The proposed system must function regardless of the crew members’ movements in their space suit. While the system might be sophisticated, the astronauts’ set up time should take no longer than five minutes. Most importantly, the system must last for six days without compromising the health, safety, and comfort of NASA’s crew members.

The Space Poop Challenge was launched for long-term space missions. Innovators must design their solutions based on the astronaut’s Modified Advanced Crew Escape Suit (MACES) which is meant for longer duration in the space as opposed to its ACES counterpart. NASA’s press release provides a background on MACES.

An astronaut’s way of living has always been considered baffling. The search engine alone will yield various inquiries from curious minds – how do astronauts sleep, bathe, eat, and even wash the dishes.

Italian astronaut Samantha Cristoforetti produced a video “tutorial” on how to use the restroom when you’re up on the International Space Station. Due to the astronaut’s weightlessness once in space, a suction plays a significant role.

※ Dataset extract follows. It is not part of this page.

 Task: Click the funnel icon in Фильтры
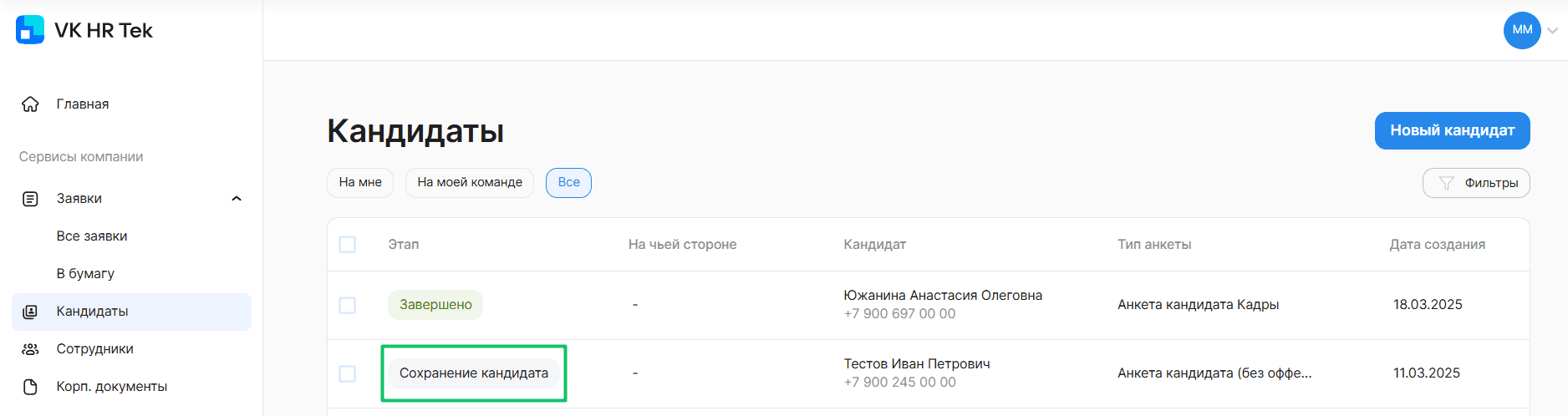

The Orbital Outhouse Team member revealed that the seated space toilet comes with a fan that creates the suction. The absorbed waste then goes in a plastic bag which astronauts would insert into a waste container. The container is replaced every 10 days. Samantha said that the case is different for urine because it gets recycled.

Astronauts undergo a special training on how to use the toilet in space since they don’t really get to sit because of the weightlessness. In the 1960s, pooping in space was way tougher because astronauts relied on fecal collection bags that were attached to skin by adhesives. The process takes up to an hour.

NASA Astronaut on a mission
In this NASA handout, mission specialist, Astronaut Stephen K. Robinson, is anchored to a foot restraint on the International Space Station's Canadarm2 robotic arm, during his space walk to repair the underside of the space shutttle Discovery [Image by NASA via Getty Images]

With the help of the Space Poop Challenge, NASA hopes that pooping for their astronauts won’t be as burdensome anymore. NASA will grant one winner the generous cash prize. The entries will be judged based on nine factors including Soundness and Technical Readiness of the Design, Gas Conservation, Health and Safety, Suit Integrity, Speed, Ease of Use/Constraints, Comfort, Ease of Incorporation, and Other Benefits.

The agency will implement the winning solution in the next three or four years. Further specifications are outlined on the Hero X website. There is also a forum on the site that allows people to discuss ideas and ask clarifications about the mechanics. Submissions are accepted until December 20 while NASA will announce the winning entry on January 31, 2017.